Let $n$ be the number of elements in $A$ and $T(n)$ the random varialbe denoting the running time of executing kthSmallest$(A, 0, n-1, k_0)$ on a given value $k_0$. Let $X_k$ denote a random variable such that $X_k =1$ if, after partition, the subarray $A[p..q]$ contains exactly $k$ elements. Assuming the input numbers are distributed uniformly at random, namely, any number has an equal chance to be selected a pivot (if you feel more comfortable to accept this statement, you may randomly permute $A$ first, but which is unnecessary because of our assumption). That is,
$p(k) = p(X_k = 1) = 1/n$ for any $k$. Note that $\sum_{k=1}^n X_k = 1$.
Then
\begin{eqnarray*}
T(n) &\leq& \sum_{k=1}^n X_k \cdot(T(\max\{k-1, n-k\})+O(n)) \\ 
&=& \sum_{k=1}^n X_k T(\max\{k-1, n-k\})+O(n)\sum_{k=1}^n X_k \\
&=& \sum_{k=1}^n X_k T(\max\{k-1, n-k\})+O(n).
\end{eqnarray*}
Note that $X_k$ and $T(\max\{k-1, n-k\})$ are independent because $T(\max\{k-1, n-k\})$ is the same regardness the pivot. Thus,
\begin{eqnarray*}
E[T(n)] &\leq& E[\sum_{k=1}^n X_k T(\max\{k-1, n-k\})+O(n)] \\
&=& \sum_{k=1}^n E[X_k]E[T(\max\{k-1, n-k\}] + O(n)
\end{eqnarray*}
Note that
$\max\{k-1,n-k\} = k-1$ if $k > \lceil n/2\rceil$ and $n-k$ otherwise.
Also note that each $T(k)$ from $k$ from $\lceil n/2\rceil$ to $n-1$ appears exactly twise. If $n$ is odd, $T(\lfloor n/2\rfloor)$ appears once.
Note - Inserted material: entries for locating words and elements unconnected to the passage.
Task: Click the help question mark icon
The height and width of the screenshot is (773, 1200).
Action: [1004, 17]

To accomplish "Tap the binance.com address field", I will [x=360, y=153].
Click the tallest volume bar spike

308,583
Thus,
\begin{eqnarray*}
E[T(n)] &\leq& 2\sum_{k=\lfloor n/2\rfloor}^{n-1} E[T(k)] +O(n) \\
&\leq& 2\cdot\sum_{k=\lfloor n/2\rfloor}^{n-1} ck\cdot p(k) +an \mbox{ for some positive $a$ and $c > 4a$} \\
&=& \frac{2c}{n}\left(\sum_{k=1}^{n-1} k - \sum_{k=1}^{\lfloor n/2\rfloor-1} k\right) + an \\
&=& \frac{2c}{n}\cdot \left(\frac{n(n-1)}{2} - \frac{\lfloor n/2\rfloor(\lfloor n/2\rfloor+1)}{2}\right) + an \\
&\leq& \frac{2c}{n}\cdot \left(\frac{n(n-1)}{2} - \frac{(n/2-2)(n/2-1)}{2}\right) + an  \\
&=& cn \left(\frac{3n}{4}+\frac{1}{2} - \frac{2}{n}\right) + an \\
&<& \frac{3cn}{4}+\frac{c}{2} + an \\
&=& cn -\left(\frac{cn}{4} - \frac{c}{2} - an\right) \\
&\leq& cn~ \mbox{  (when $n \geq 2c/(c-4a)$)}.
\end{eqnarray*}
Thus, $E[T(n)] = O(n)$.

In [1]:
"""
Find the kth smallest element in expected linear time using divide and conquer similar to quicksort.
Assume all input numbers are distinct.
"""
from random import choice
from typing import List

def random_pivot(A):
    """
    Choose a random pivot from A. A more sophisticated algorithm such as the median-of-medians may be used here
    """
    return choice(A)

def kth_order(A: List[int], k: int) -> int:
    # pick a pivot and separate into list based on pivot.
    pivot = random_pivot(A)

    # partition based on pivot
    small = [e for e in A if e < pivot]
    big = [e for e in A if e > pivot]

    # if we get lucky, pivot might be the element we want.
    if len(small) == k - 1:
        return pivot
    # pivot is in elements bigger than k
    elif len(small) < k - 1:
        return kth_order(big, k - len(small) - 1)
    else: # pivot is in elements smaller than k
        return kth_order(small, k)
    
print(kth_order([2, 1, 3, 4, 5], 3))
print(kth_order([2, 1, 3, 4, 5], 5))
print(kth_order([25, 21, 98, 100, 76, 22, 43, 60, 89, 87], 4))
print(kth_order([2, 1, 3, 4, 5, 1], 1))
print(kth_order([3, 2, 5, 6, 7, 8], 2))

3
5
43
1
3


# Order Statistics in Worst-Case Linear Time

We can push it further to obtain an algorithm that computes order statistics in worst-case linear time using divide-and-conquer in a more sophisticated way, which is more of a theortical interest because in practice, the algorithm based on quicksort partition is sufficient. Thus, we will omit this algorithm. If you like the theoretical challenge to figure it out, please refer to Section 9.3 for details.